Find the line in the entries below that contains "You are a GUI". Repeat it exactly, and every line after it through the line that contains "Task: Select the Hired stage tab".

Recorded information -

——

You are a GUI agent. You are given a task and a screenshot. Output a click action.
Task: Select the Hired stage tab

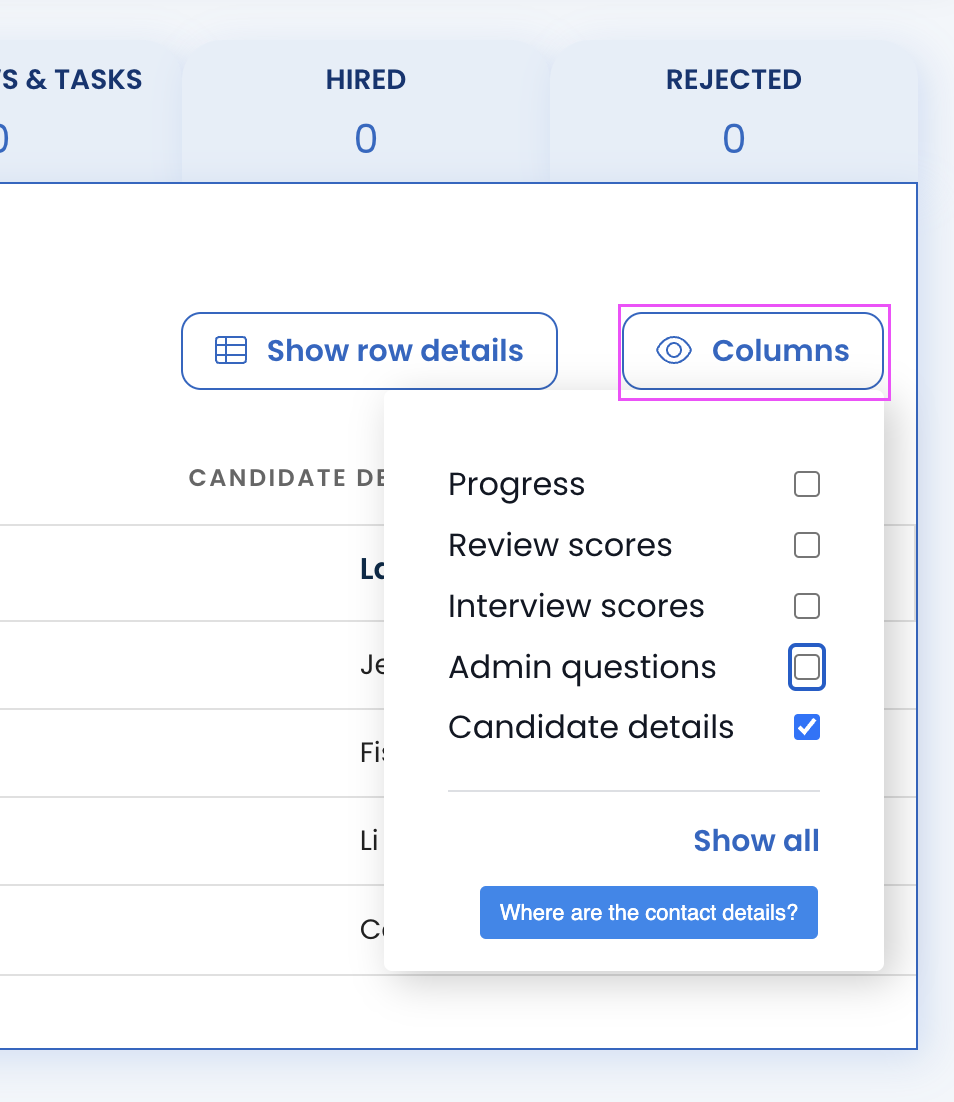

——

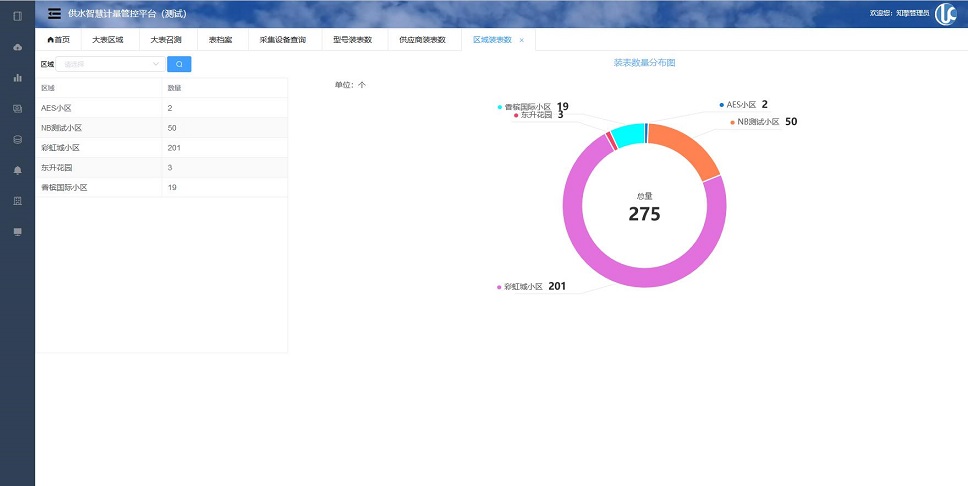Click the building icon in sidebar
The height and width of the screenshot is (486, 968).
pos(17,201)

——

Solution for this problem -
You are a GUI agent. You are given a task and a screenshot. Output a click action.
Task: Select the Hired stage tab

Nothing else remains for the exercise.